The Crowd Farm is a project conceived by MIT students Tad Juscyzk and James Graham and announced at the Holcim Forum 2007 awards ceremony. The goal of the project is to convert the energy of human movement in urban settings to energy suitable for consumer use.

The conception began for Graham experiencing the 2003 New York City blackout and Juscyzk attending Boston's World Cup celebration in City Hall Plaza, as well by an "ingenious little device by Thomas Edison. When visitors came to his house, they passed through a turnstile that pumped water into his holding tank," says Graham. Examples of locations generating large quantities of human movement are commuters in a train station or fans at a concert.

== Concept ==

The idea of a Crowd Farm would work like this: Boston's South Station railway terminal would house a responsive sub-flooring system made up of blocks that depress slightly under the force of human steps would be installed beneath the station's main lobby.
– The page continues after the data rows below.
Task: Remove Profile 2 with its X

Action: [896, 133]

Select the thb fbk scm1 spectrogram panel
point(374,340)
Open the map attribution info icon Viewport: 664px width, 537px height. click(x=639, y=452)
The slippage of the blocks against one another as people walked would generate power through the principle of the dynamo, a device that converts the energy of motion into that of an electric current.
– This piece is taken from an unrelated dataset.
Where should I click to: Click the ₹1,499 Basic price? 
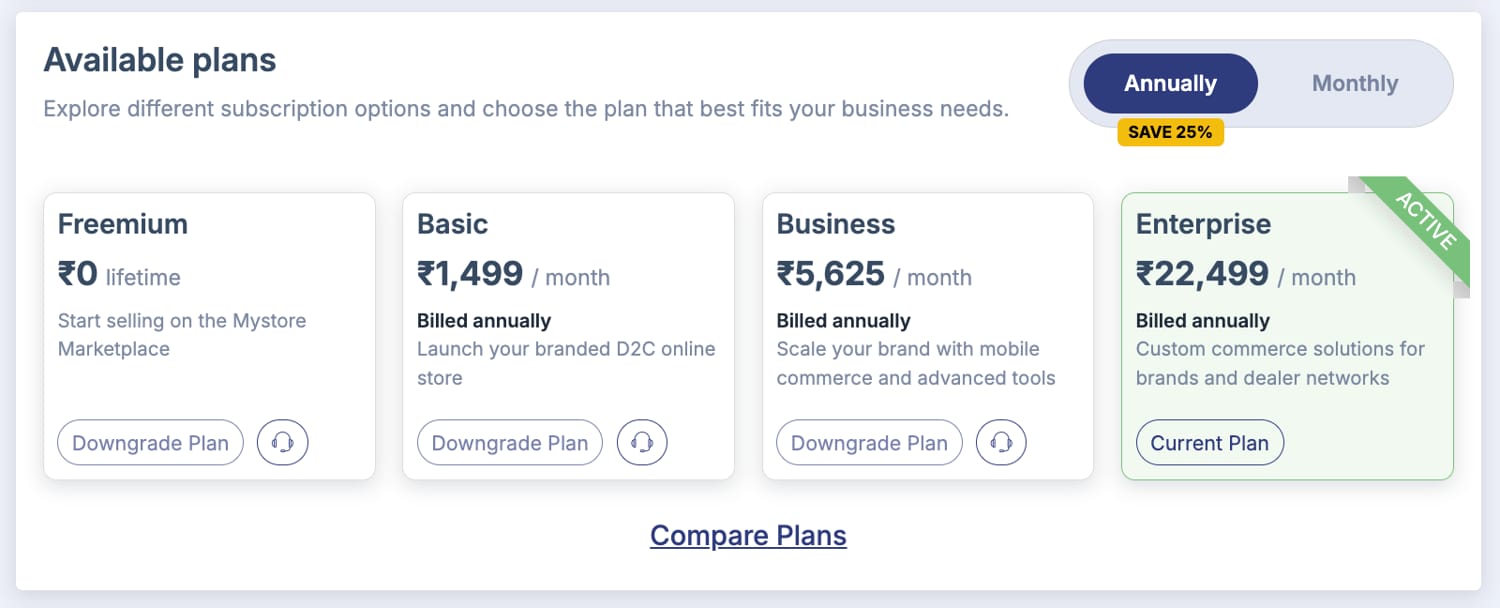point(470,274)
The electric current generated by the Crowd Farm could then be used for educational purposes, such as lighting up a sign about energy. Jusczyk stated that people should understand the direct relationship between their movement and the energy produced. A single human step can only power 2 60W light bulbs for 1 flickering second, but a crowd in motion (Boston South station is an estimated 28,527 steps) and the result is enough energy to power a moving train for one second.

=== Initial test ===
The students tested the Venice Biennale, a train station in Torino, Italy. Sitting was used to generate power because the weight of the body on the seat causes a flywheel to spin, which powers a dynamo that, in turn, lights four LEDs.

== Applications ==

Juscyzk and Graham foresee the system being implemented in a modern, energy-conscious building, or to encourage individuals to become less sedentary because of the technology's benefits (both students are avid users of bicycles for transportation).